I am on vacation! Actually, because I didn't go anywhere this week, I'm sitting in my house while parishioners worship in the early service. What a strange sensation to watch from my window as they go into worship – I'll worship somewhere else today, slipping out while everyone is inside so they won't see me and wonder why I'm skipping out. Of course, I announced vacation long ago, but somebody always misses the memo.
Vacation brings up two quick thoughts. First is, it's really fun to go to someone else's church now and then, almost always a non-Episcopal one. It's great to be able to sit with my family, too, something I rarely get to do. It's a refreshing joy to just sit there and be a regular worshiper who doesn't have to say anything powerful or compelling or even controversial. I don't even have to stay awake through the sermon! It feels like, well, vacation.
Second is, how very important vacation is. This has been an annual discussion ever since I became a priest. In fact, I know a lot of folks upset that I get so much of it – four weeks, five Sundays. They think of it as a little decadent, lazy, and maybe even French. Too many proudly proclaim that they haven't had vacation in years. Now, it is true, some of them live in fear of losing their livelihoods if they dare to claim their rights. I remember once asking a grocery store employee what her day off was, and she said, "Day off? I don't get days off." Let alone vacation.
This is tragic. And it is wicked on the part of those who deny their employees the rest and re-creation they need.
I spend a lot of time trying to convince people that they need to rest – not all the time because there is work to do.

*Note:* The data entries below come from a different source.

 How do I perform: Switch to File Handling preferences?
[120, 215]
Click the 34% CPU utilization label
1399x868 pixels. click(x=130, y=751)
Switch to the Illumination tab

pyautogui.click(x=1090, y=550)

But we all are designed by God to stop our work from time to time and rest. God never made a commandment about overtime, but the fourth commandment says "Rest." Not only rest, but make provision for your servants to rest, too. Even your animals. The penalty for working on the Sabbath? Death.
The church wastes a lot of time and energy squabbling over things that are barely mentioned in scripture – like gays – but it virtually ignores the systematic dismantling of Sabbath time. But our society has done just that – we consistently shrink the rest time for employees in the name of becoming more "efficient" or "competitive." Competition, by the way, is not a biblical value.
What we need is not more people working 70-80 hour weeks (whether because they are forced to or because they want to "get ahead."). We need, as a society and as the people of God, to do our work and then take our rest so we can appreciate the world God has given us. The very tired appreciate very little, neither their hard-earned money nor each other. Think about it. You and I will die someday – and all that money will disappear, and eventually nobody will know we even existed. That's not depressing; it's liberating.
So take vacation. Take what you can get as long as you're putting in your proper work as well. It is not so much a right as a divine responsibility – and a divine gift.